─── Data extracts ───

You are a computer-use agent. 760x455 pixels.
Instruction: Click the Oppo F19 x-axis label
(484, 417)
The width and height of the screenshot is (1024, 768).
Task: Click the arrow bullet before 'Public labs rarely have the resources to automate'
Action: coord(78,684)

───

- _Task item_
Type the data out again, exactly.

- _Result for this exercise_
You are a computer-use agent. 760x455 pixels.
Instruction: Click the Oppo F19 x-axis label
(484, 417)
The width and height of the screenshot is (1024, 768).
Task: Click the arrow bullet before 'Public labs rarely have the resources to automate'
Action: coord(78,684)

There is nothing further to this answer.